In order to use HTSGET_RESOLVERS, the entire resolver config array must be set. The nested array of resolvers structure can be set using name key and value pairs, for example:

shell export HTSGET_RESOLVERS="[{ regex=regex, substitution_string=substitution_string, storage={ bucket=bucket }, allow_guard={ allow_reference_names=[chr1], allow_fields=[QNAME], allow_tags=[RG], allow_formats=[BAM], allow_classes=[body], allow_interval_start=100, allow_interval_end=1000 } }]"

Similar to the data_server option, the data server can be disabled by setting the equivalent environment variable:

shell export HTSGET_DATA_SERVER_ENABLED=false

RUST_LOG

The Tracing crate is used extensively by htsget-rs is for logging functionality. The RUST_LOG variable is read to configure the level that trace logs are emitted.
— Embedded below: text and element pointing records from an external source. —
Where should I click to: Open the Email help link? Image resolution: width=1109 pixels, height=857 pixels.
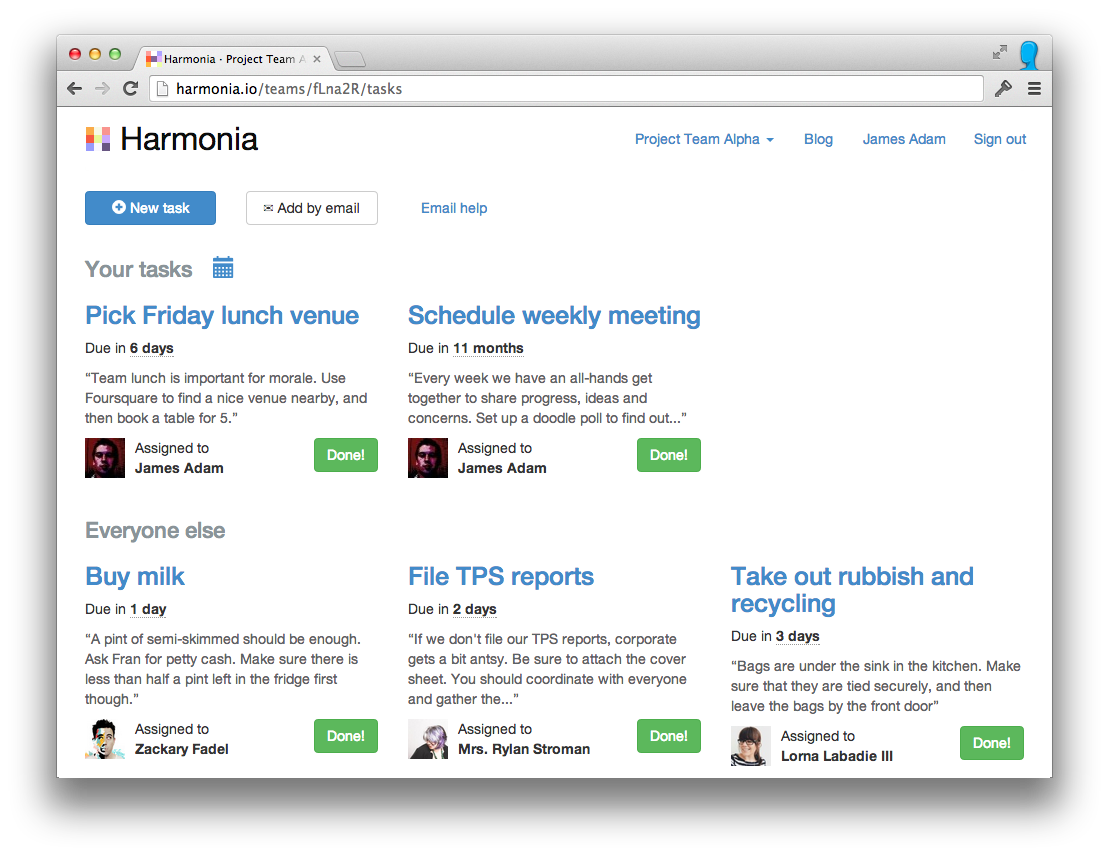coord(454,208)
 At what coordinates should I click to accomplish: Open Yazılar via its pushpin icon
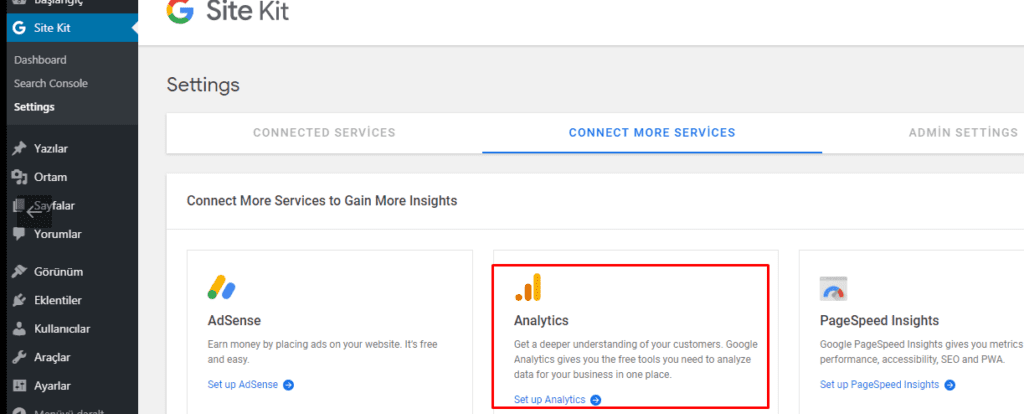(x=20, y=149)
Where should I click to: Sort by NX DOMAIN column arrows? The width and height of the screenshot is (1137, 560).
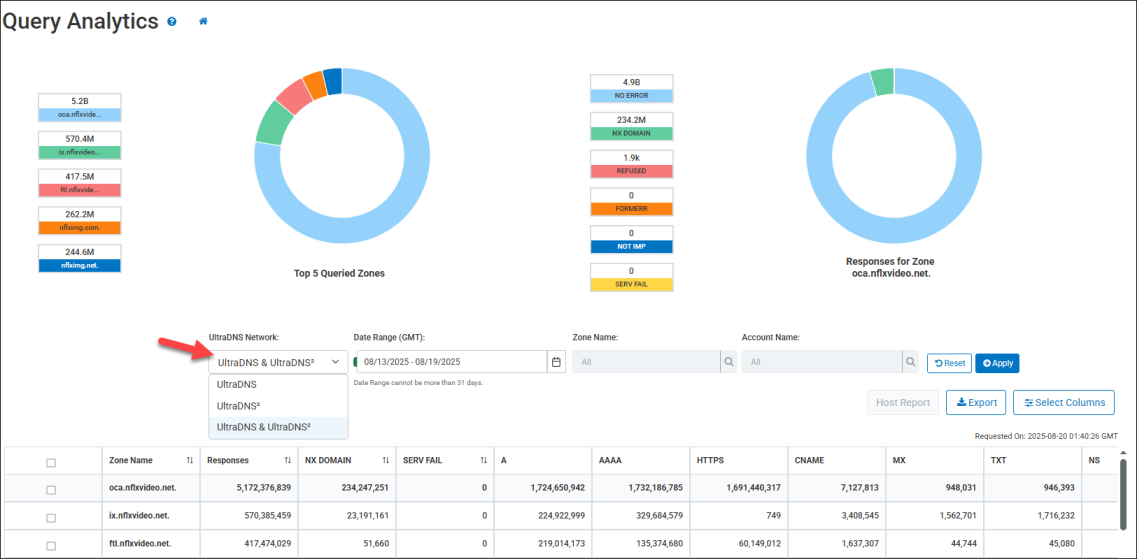[385, 460]
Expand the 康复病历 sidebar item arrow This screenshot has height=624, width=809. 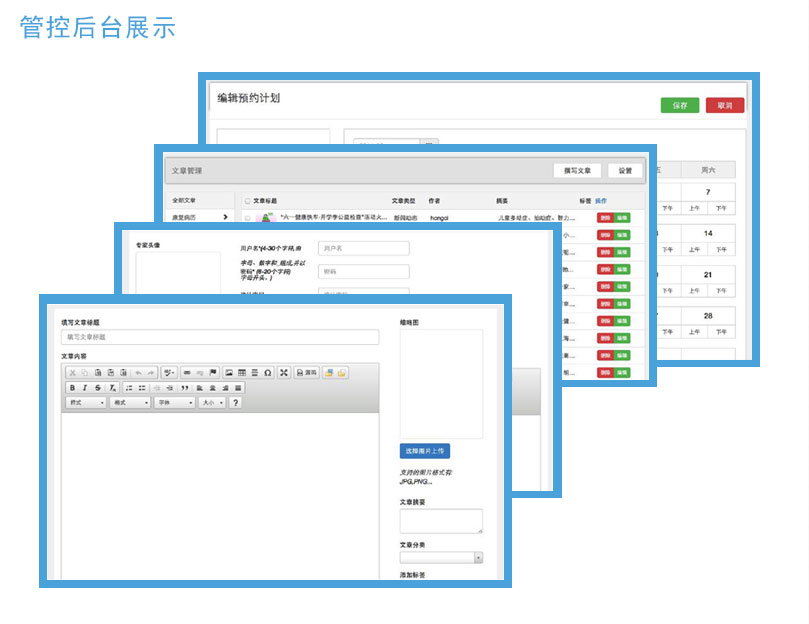(x=225, y=217)
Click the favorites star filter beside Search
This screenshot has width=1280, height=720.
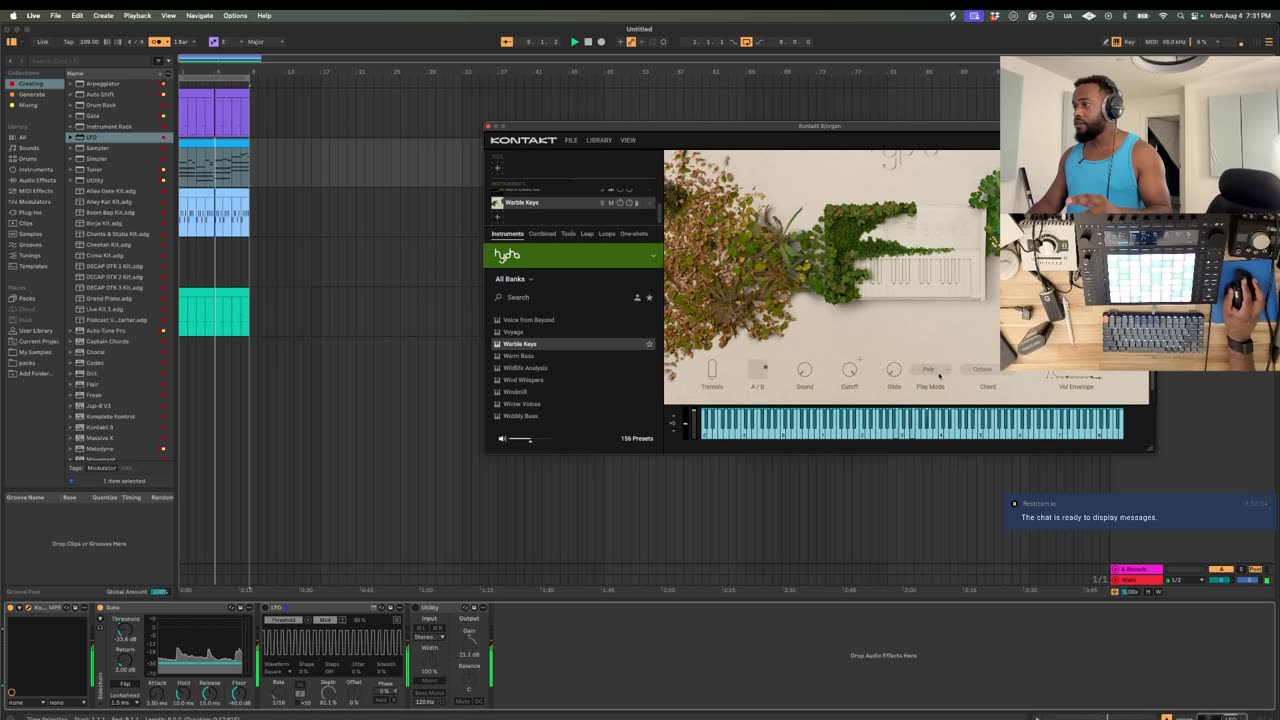(x=649, y=297)
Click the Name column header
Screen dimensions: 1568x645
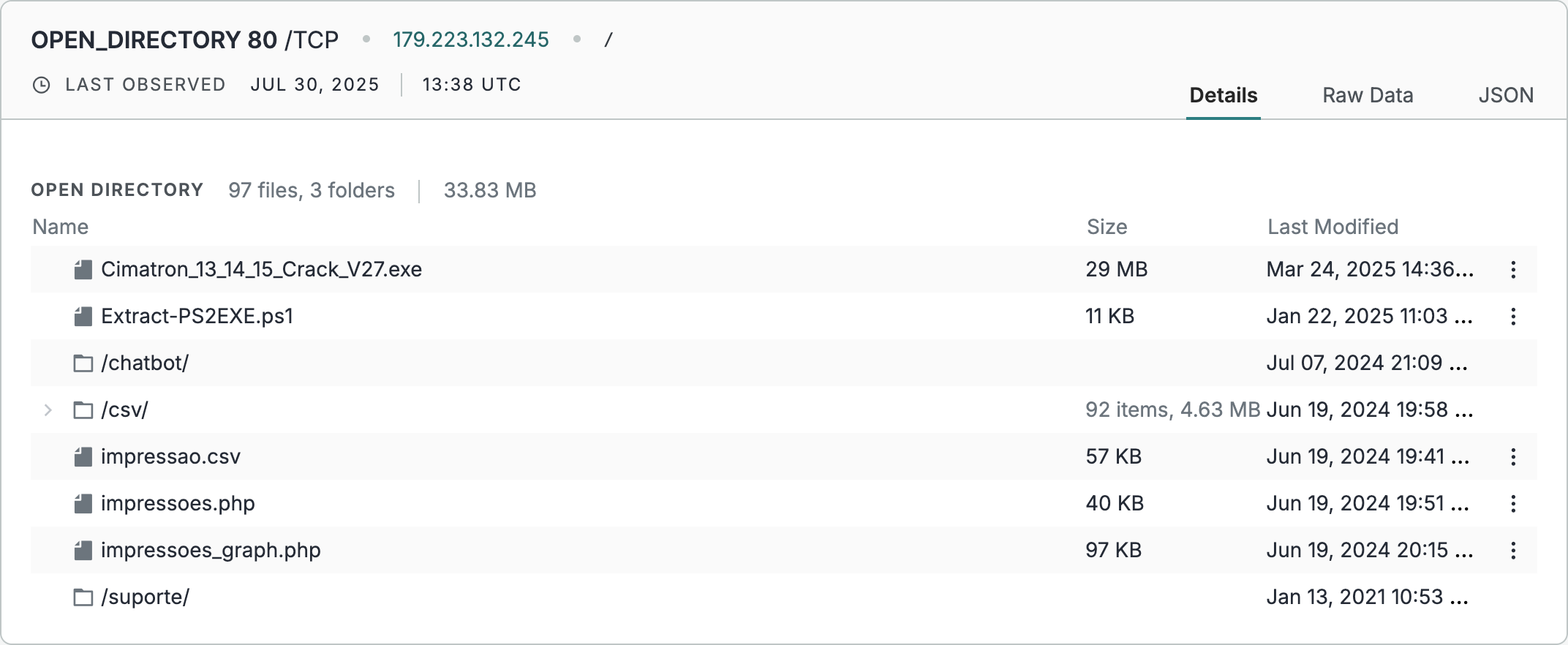[x=61, y=227]
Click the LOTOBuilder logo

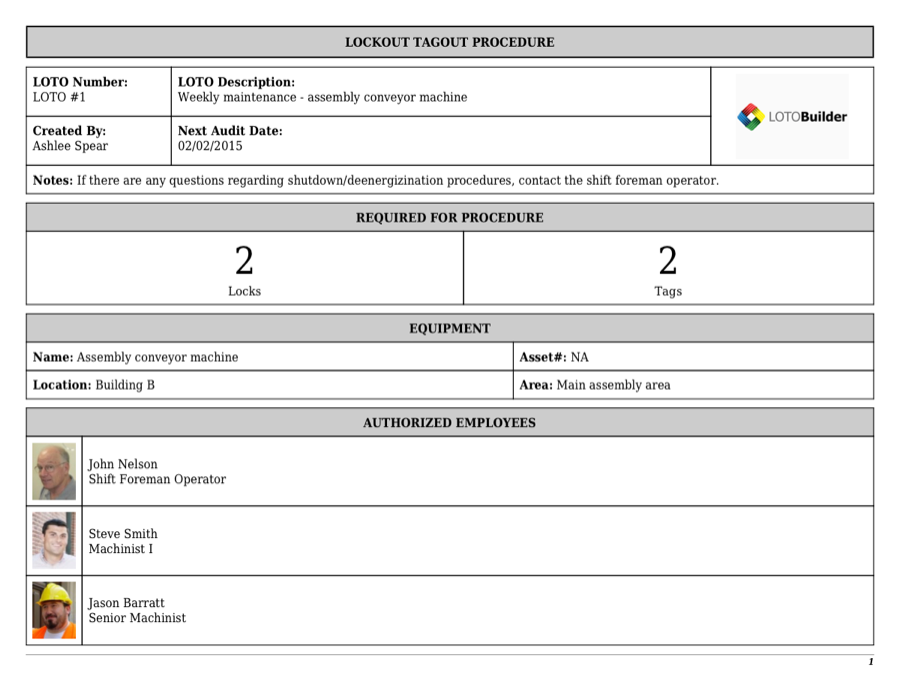(791, 116)
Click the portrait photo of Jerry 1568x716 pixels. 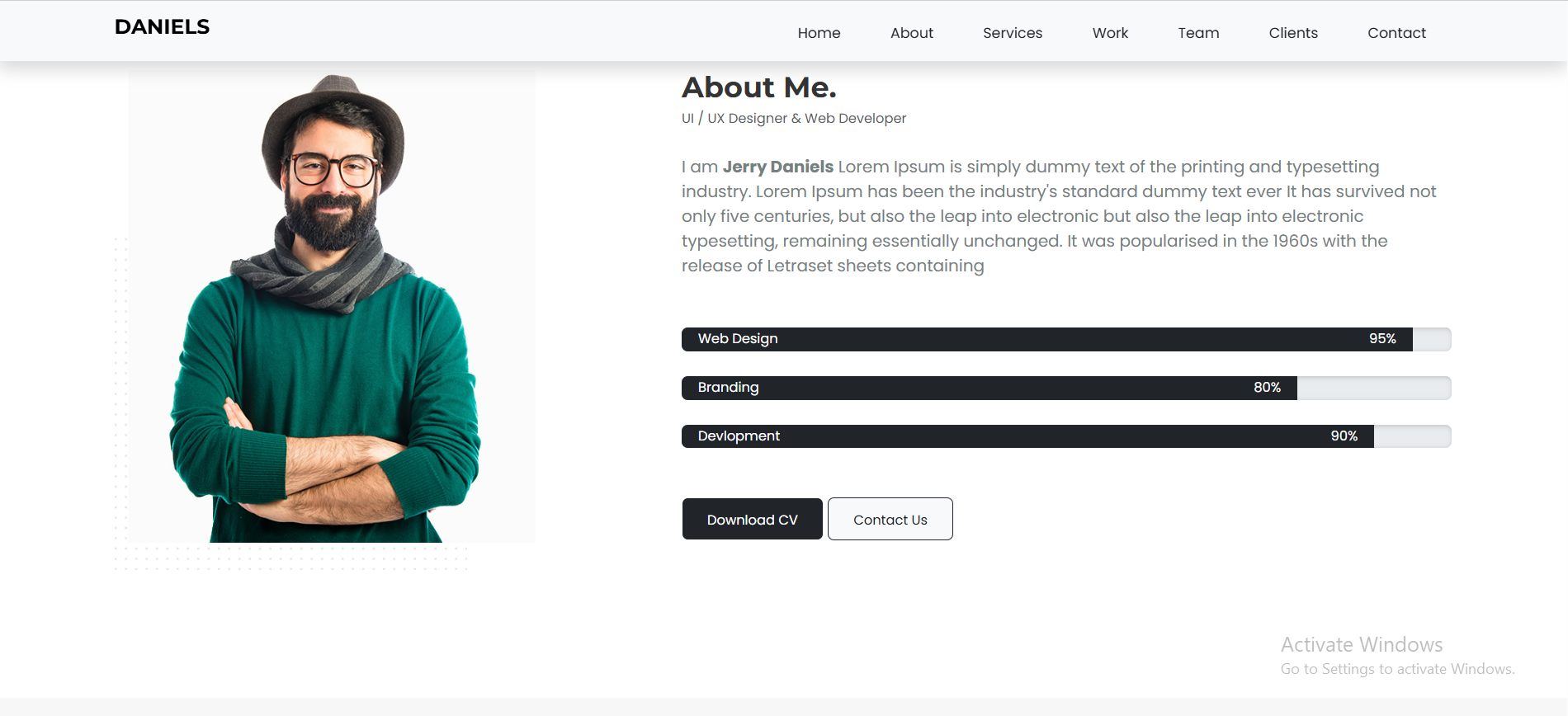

For example, the following indicates trace level for all htsget crates, and info level for all other crates:

sh export RUST_LOG='info,htsget_lambda=trace,htsget_lambda=trace,htsget_config=trace,htsget_http=trace,htsget_search=trace,htsget_test=trace'

See here for more information on setting this variable.

AWS config

Config for AWS is read entirely from environment variables. A default configuration is loaded from environment variables using the [aws-config] crate. Check out the AWS documentation for the rust SDK for more information.

As a library

This crate reads config files and environment variables using [figment], and accepts command-line arguments using clap. The main function for this is from_config, which is used to obtain the Config struct. The crate also contains the regex_resolver abstraction, which is used for matching a query ID with regex, and changing it by using a substitution string.

Feature flags

This crate has the following features: * s3-storage: used to enable AwsS3Storage functionality.

License

This project is licensed under the MIT license.